Deux des chefs d’accusation avaient été enlevés par le juge de Kairouan le 15 juillet, mais le Ministère public a fait appel de cette décision, montrant le malaise politique et judiciaire derrière l’affaire d’Amina. Aujourd’hui, Amina passe devant un nouveau juge dans un nouveau tribunal, à Msaken, pour « outrage à un agent public » et « diffamation » .

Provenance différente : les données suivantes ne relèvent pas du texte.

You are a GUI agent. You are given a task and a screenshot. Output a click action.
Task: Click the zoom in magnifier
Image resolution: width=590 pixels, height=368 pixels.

Plusieurs gardiennes de la prison de Messadine, où est emprisonnée Amina, ont porté plainte après que la jeune fille soit intervenue en les « insultant » lors d’une altercation avec une de ses codétenues. Ce nouveau chef d’accusation est interprété par ses avocats comme une tentative de faire taire la jeune fille qui, même en prison, s’exprime librement et dénonce la maltraitance.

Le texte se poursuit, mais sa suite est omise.